Start of Exercise data

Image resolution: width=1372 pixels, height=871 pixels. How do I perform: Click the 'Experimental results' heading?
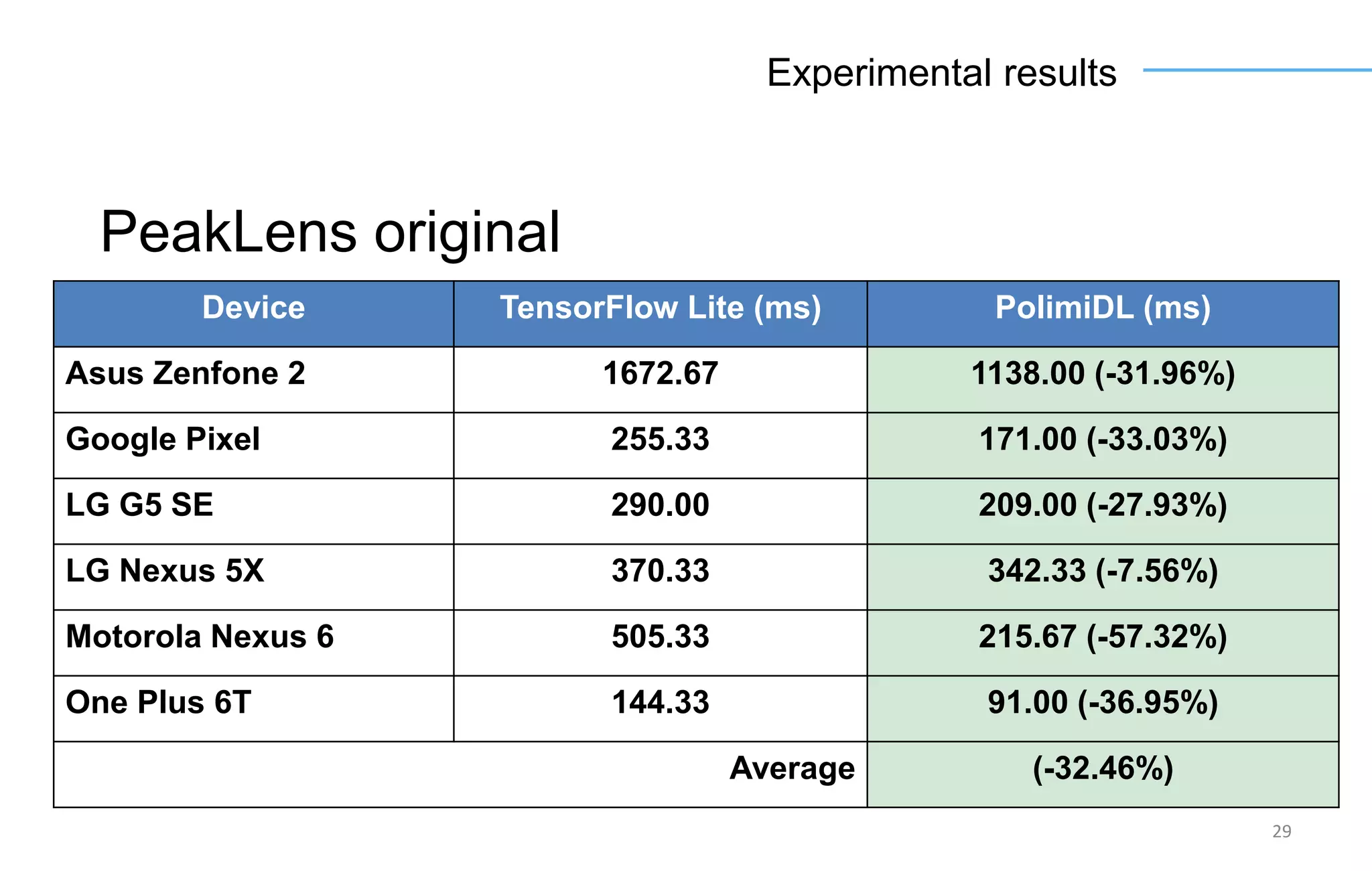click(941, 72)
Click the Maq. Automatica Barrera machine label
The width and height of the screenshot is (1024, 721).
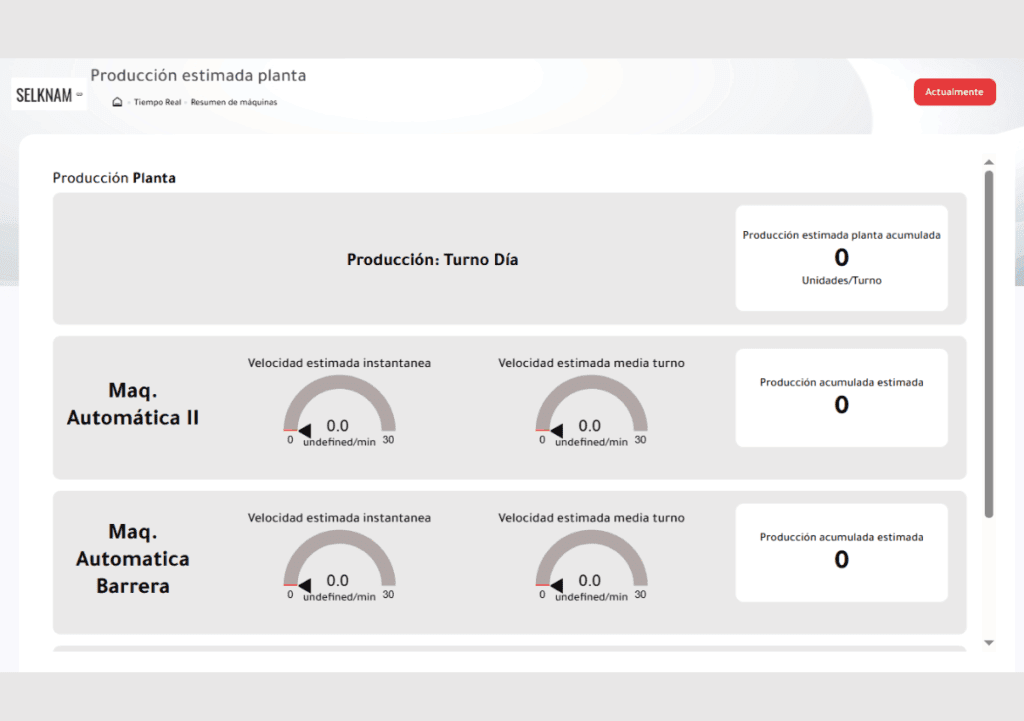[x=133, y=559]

End of Exercise data

A verbatim copy of the listing, with all pictures removed, is required.

§ **Answer to this exercise**:
Image resolution: width=1372 pixels, height=871 pixels. How do I perform: Click the 'Experimental results' heading?
click(941, 72)
Click the Maq. Automatica Barrera machine label
The width and height of the screenshot is (1024, 721).
[x=133, y=559]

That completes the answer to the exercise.